Well, as so many of these things do, it began with a Tweet. Way back in September 2011 I shared a link to an amusing article at Know Your Mobile, a retrospective of the worst mobile phone designs:
Anyone old enough to recall the age before the big black slab touchscreen dominated mobile form factor will wince at the memory of the Virgin Lobster, the most god-awful ugly phone to ever grace a mobile network, although as Philipp Weiser pointed out in reply, perhaps the Siemens Xelibri range came a close second. Anyway, my massively influential bon mot was retweeted a grand total of once and I thought no more of it.
I’d signed up for Klout in early summer when everyone and his dog was raving about the way in which companies like PeerIndex and Empire Avenue were going to change the way we measured online reputation, signaling brands to key influencers and offering the select few their fifteen perks of fame.

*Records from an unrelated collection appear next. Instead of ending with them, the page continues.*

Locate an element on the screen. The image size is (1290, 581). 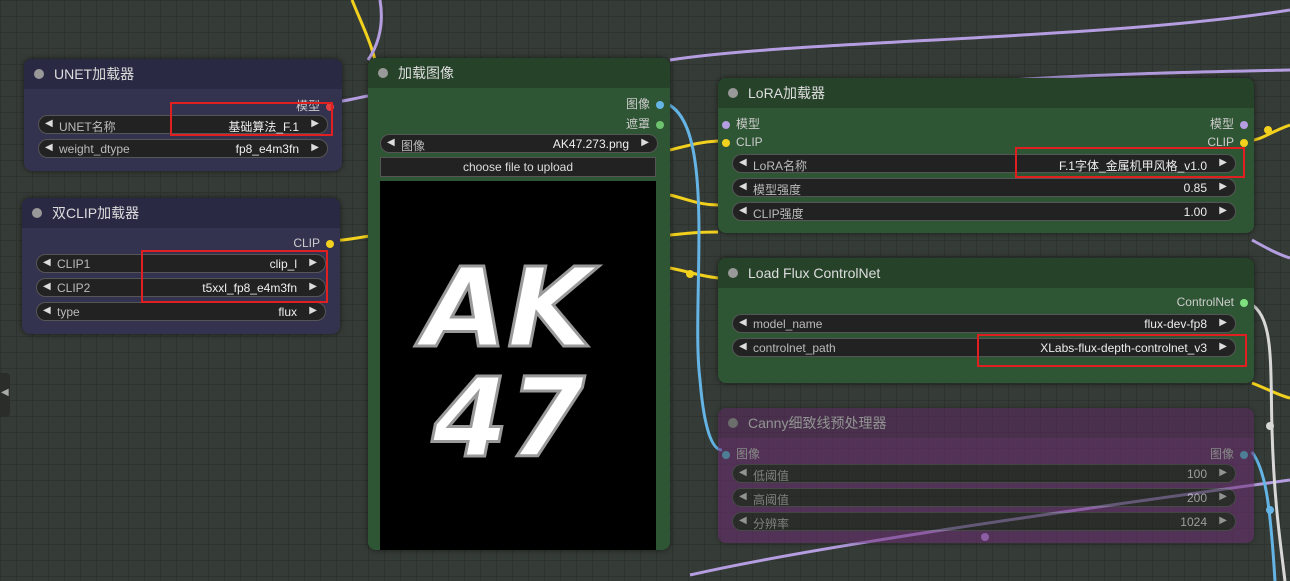
output-model: 模型 is located at coordinates (1229, 124).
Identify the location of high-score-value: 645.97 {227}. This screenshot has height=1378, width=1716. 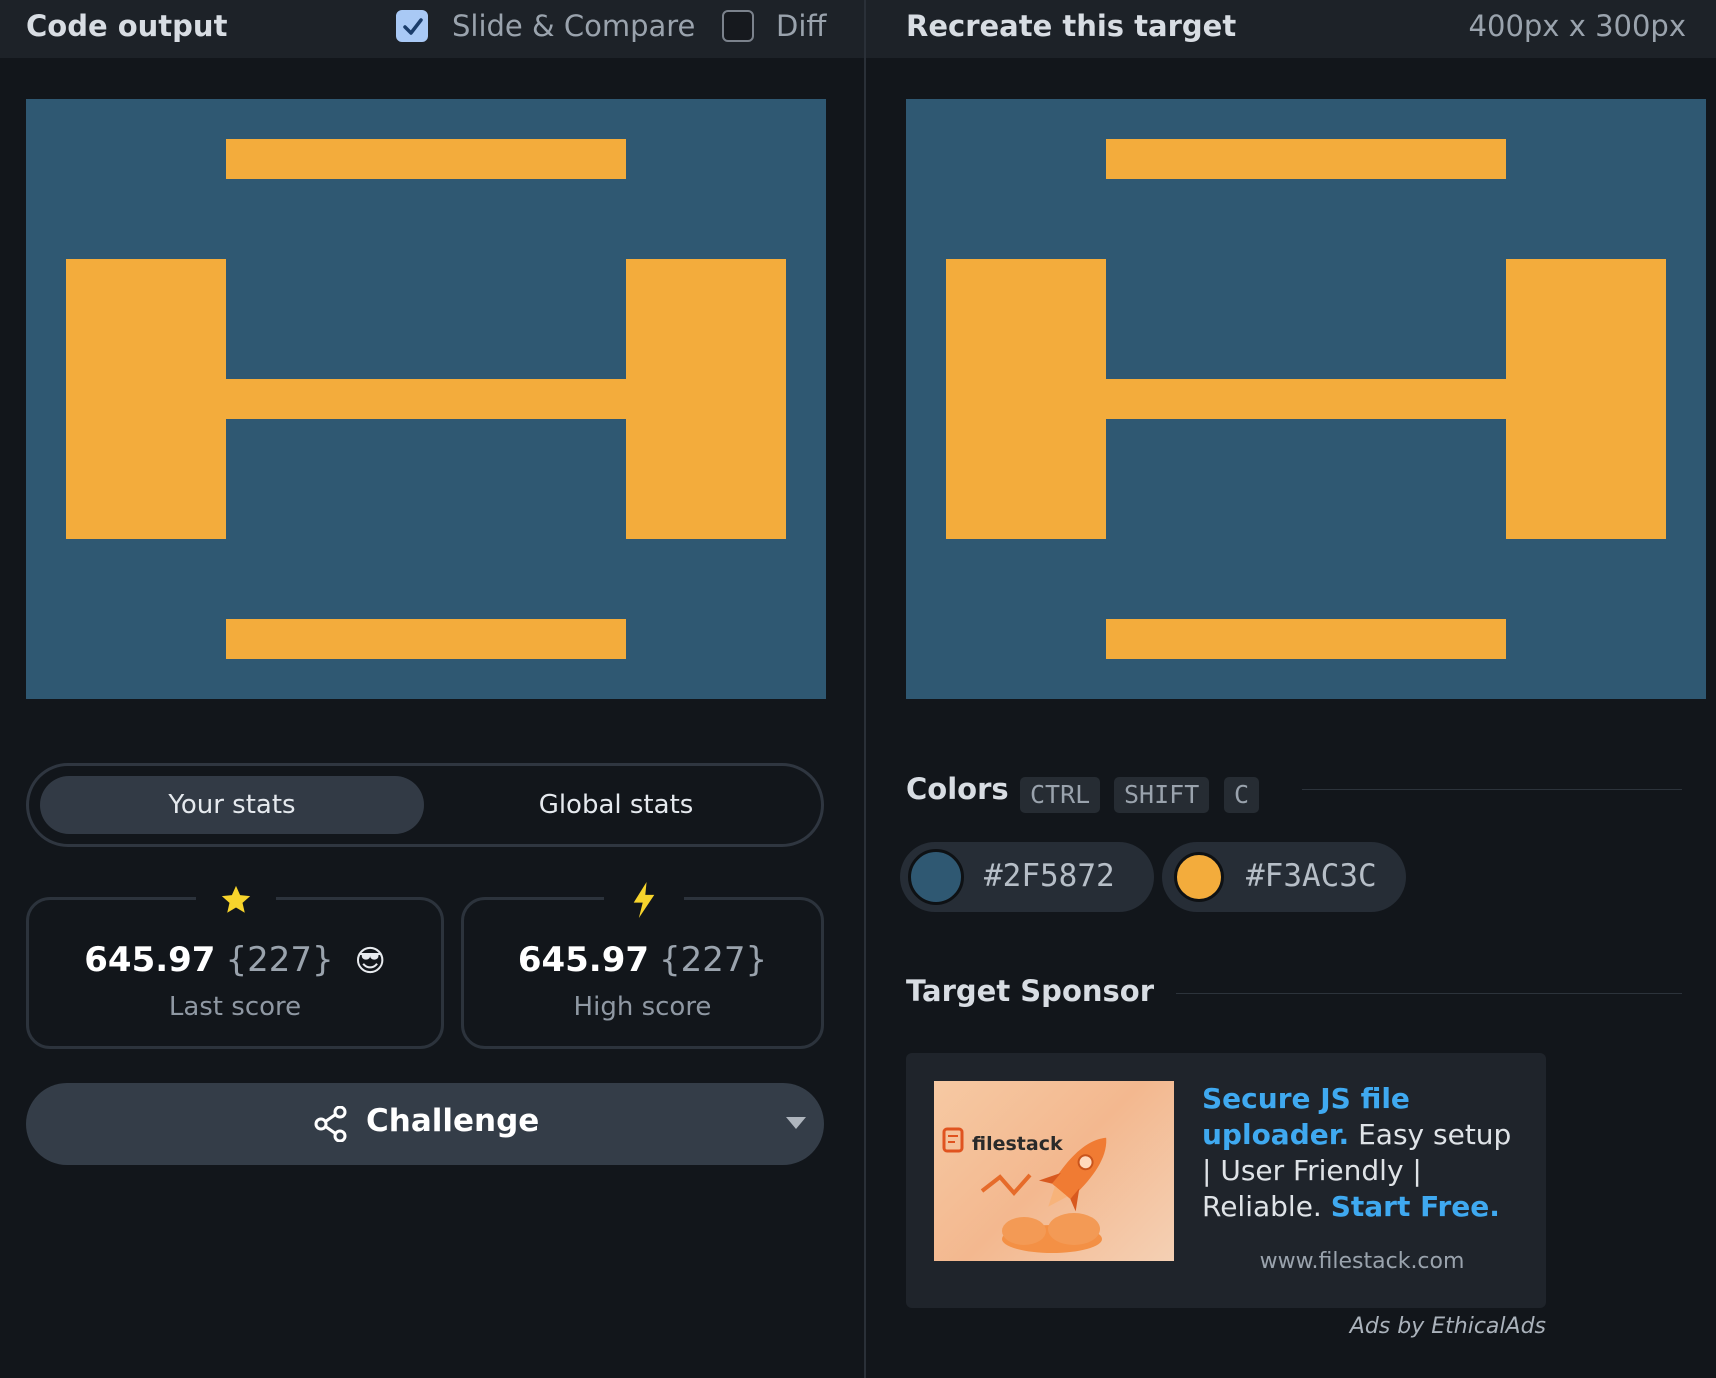
(642, 960).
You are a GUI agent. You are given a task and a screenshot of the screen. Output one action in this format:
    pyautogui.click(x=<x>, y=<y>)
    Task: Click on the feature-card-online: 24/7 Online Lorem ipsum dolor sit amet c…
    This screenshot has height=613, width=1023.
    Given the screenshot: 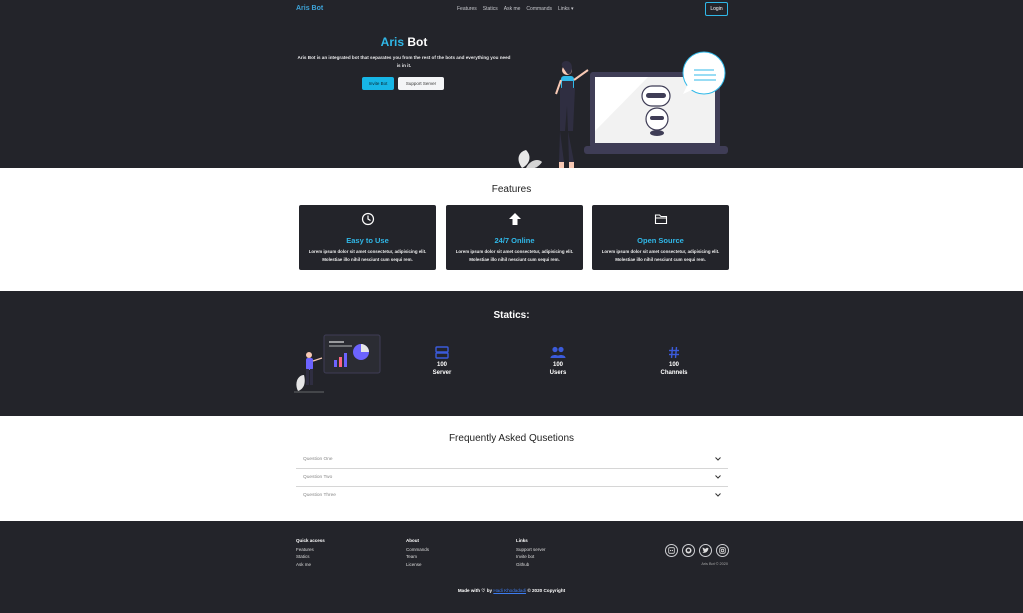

After the initial thrill of comparing myself against the superstars of social media I’d quickly lost interest. It was clear that Klout could be gamed by cranking up activity and interaction, an issue the company later redressed in a controversial algorithm update. Though not competitive in a leaderboard sense I was curious, and let’s face it, vain enough to check back occasionally to see how I was getting on.
When I next logged into Klout on the 18th October this was what I found:
Klout calculates areas of expertise by scraping nouns from Twitter, Facebook, Google+, Quora, and sundry other SNS. You mention it, they’ll index it. Mention something often enough (and get shared) and you’ll become an influencer on that topic. That’s great in theory but in practice, without context, we can’t expect whuffie levels of reputation marking. I’ve tweeted the word Lobster, ergo I’m an expert on the subject? Yeah, right.
Klout sucks up activity and interaction, their model assumes that everyone shares everything and that the act of sharing is in itself some form of approval or recommendation. These assumptions are wrong. This is Social Media Astrology, not Science.